» ABOUT THIS TASK: With pictures excluded, retype exactly every line from the one containing "Click the red" to the end of the records below.

» INFORMATION SHOWN:

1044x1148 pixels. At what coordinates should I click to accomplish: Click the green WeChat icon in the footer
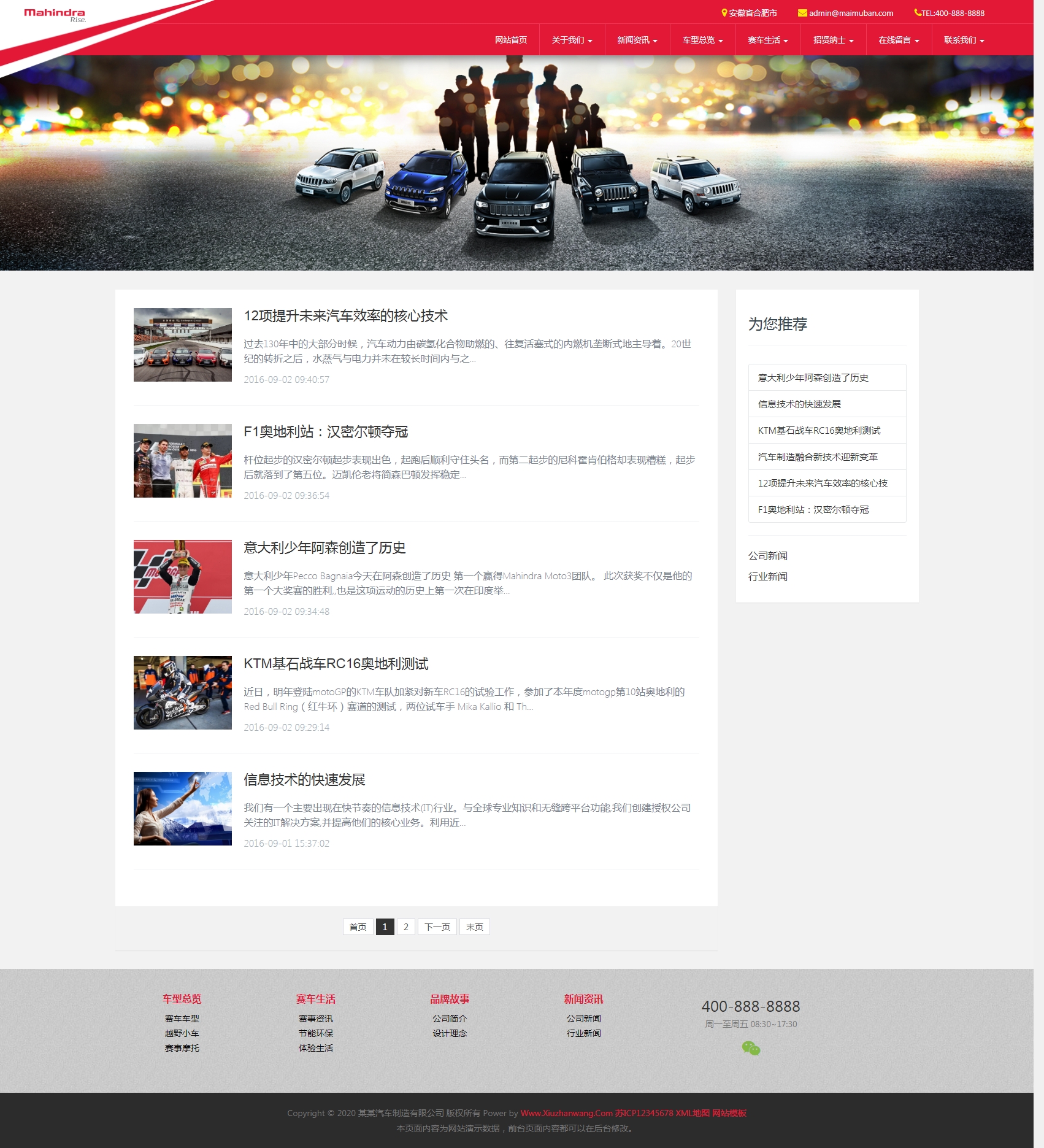(x=751, y=1048)
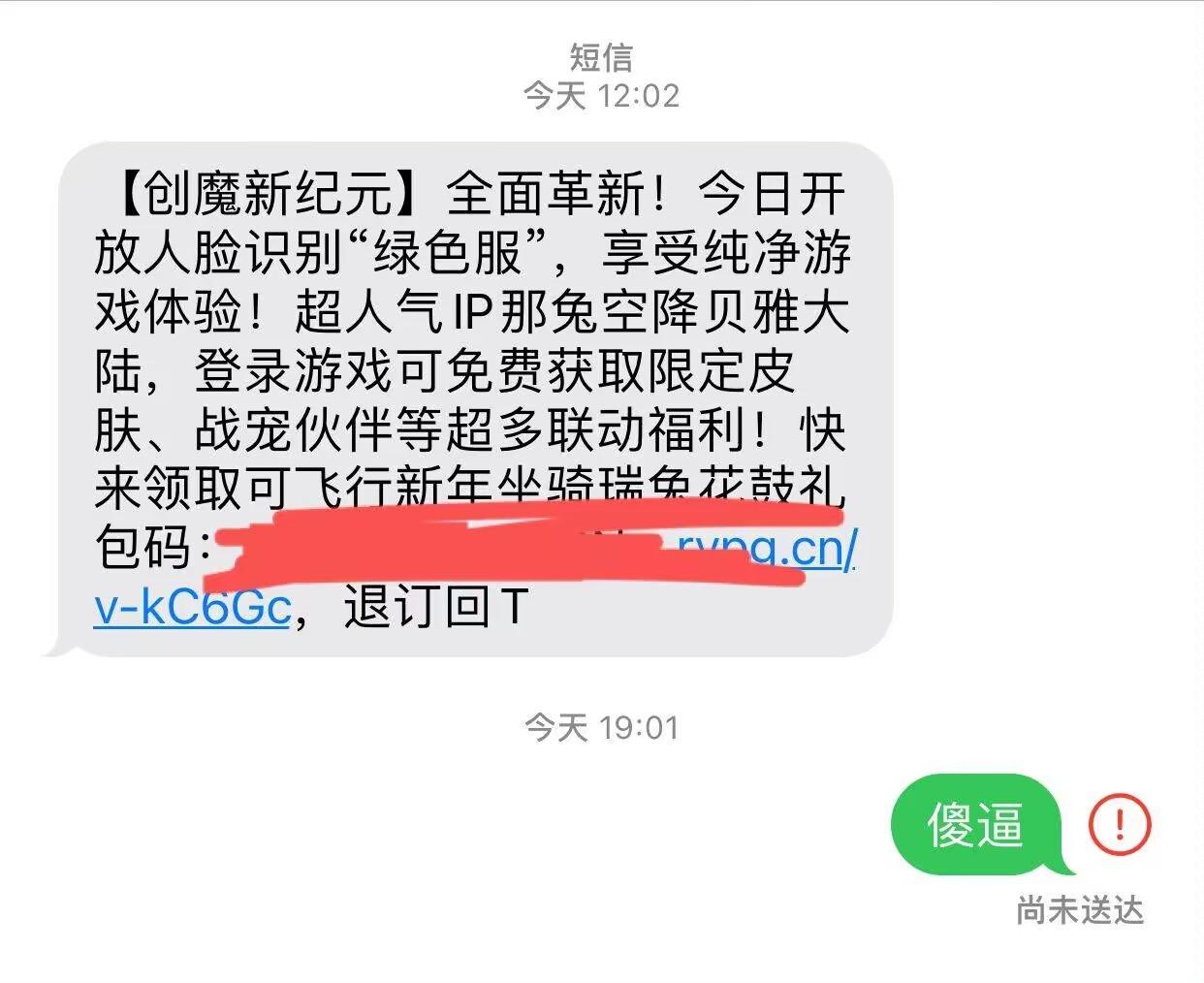
Task: Tap the 短信 label at top
Action: pyautogui.click(x=601, y=57)
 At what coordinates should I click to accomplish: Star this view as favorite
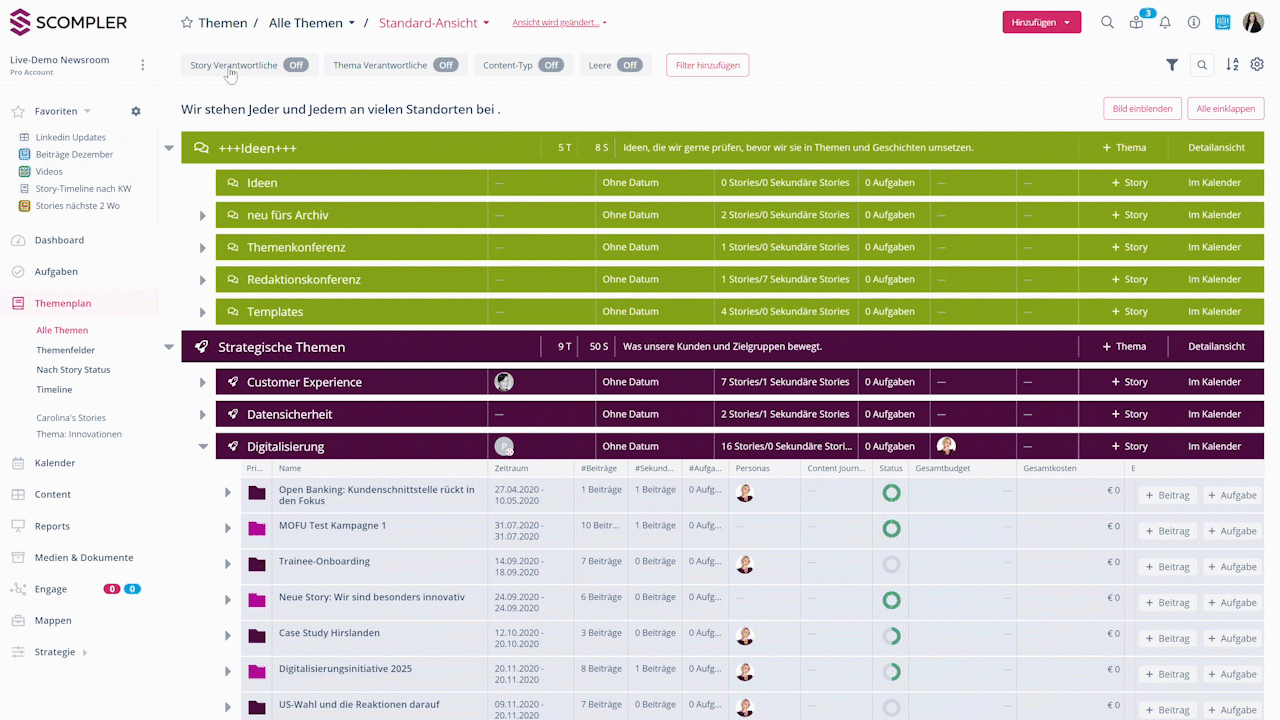[x=187, y=22]
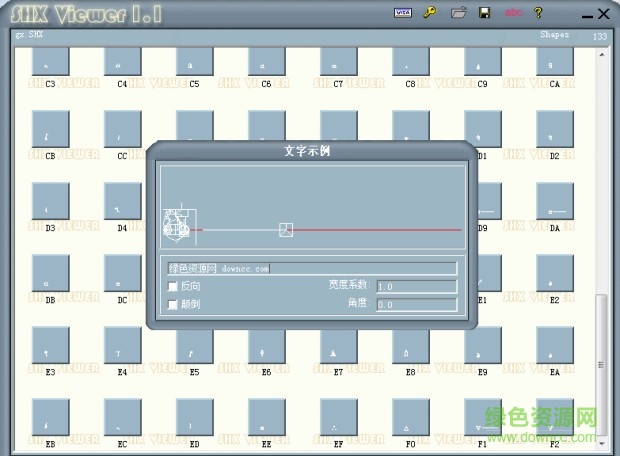
Task: Open a file with the folder icon
Action: (x=459, y=13)
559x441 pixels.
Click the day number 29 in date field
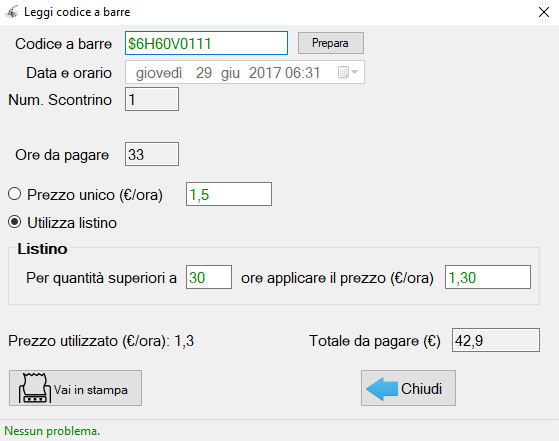(204, 73)

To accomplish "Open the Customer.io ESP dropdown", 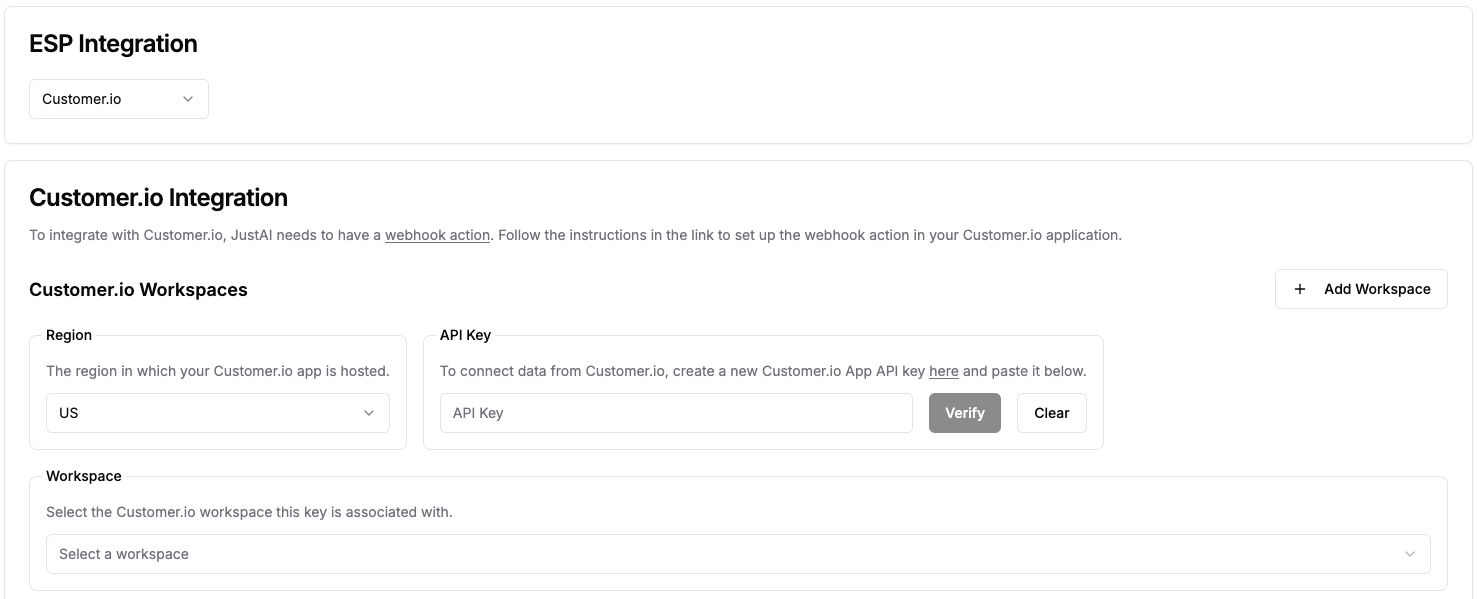I will point(119,99).
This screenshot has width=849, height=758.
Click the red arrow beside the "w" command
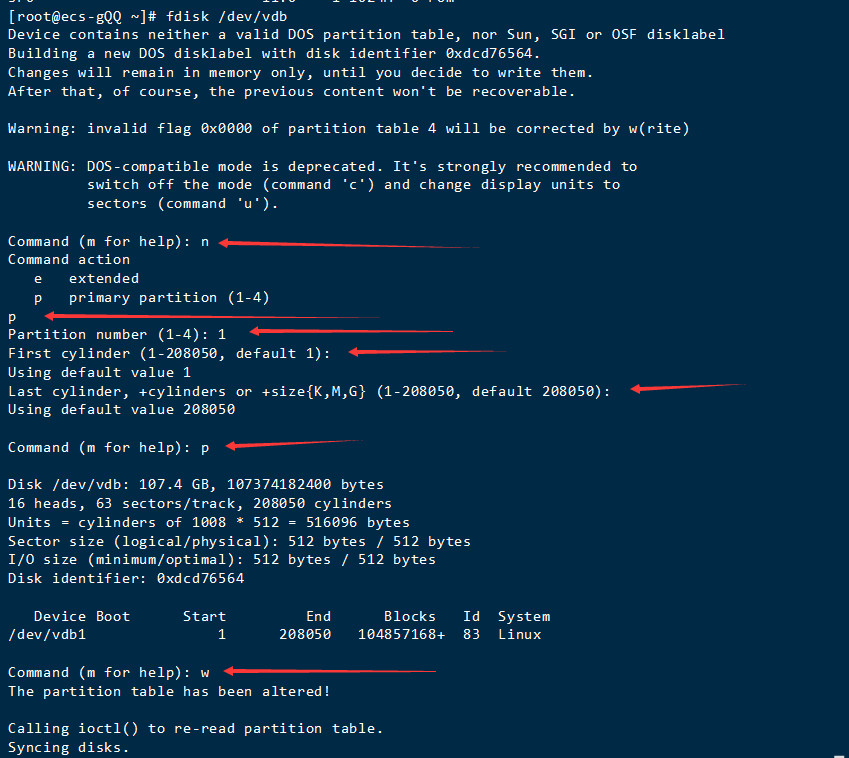329,671

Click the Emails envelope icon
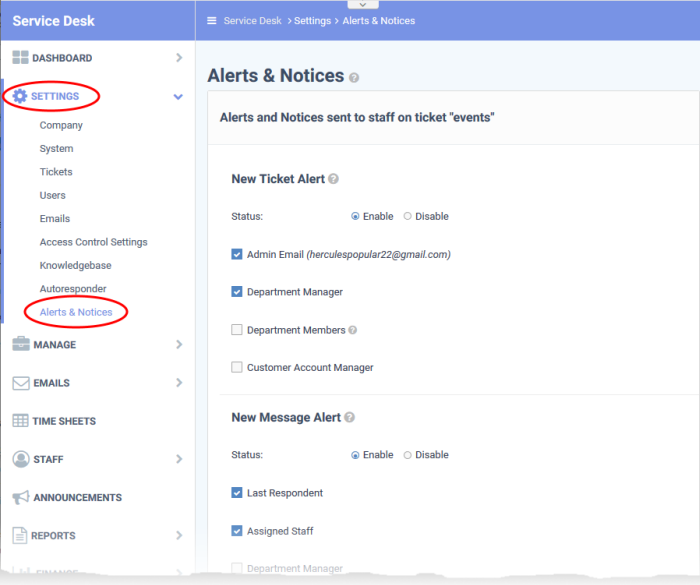(x=20, y=383)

» TASK ANSWER:
Click the red arrow beside the "w" command
329,671

Click the Emails envelope icon
(x=20, y=383)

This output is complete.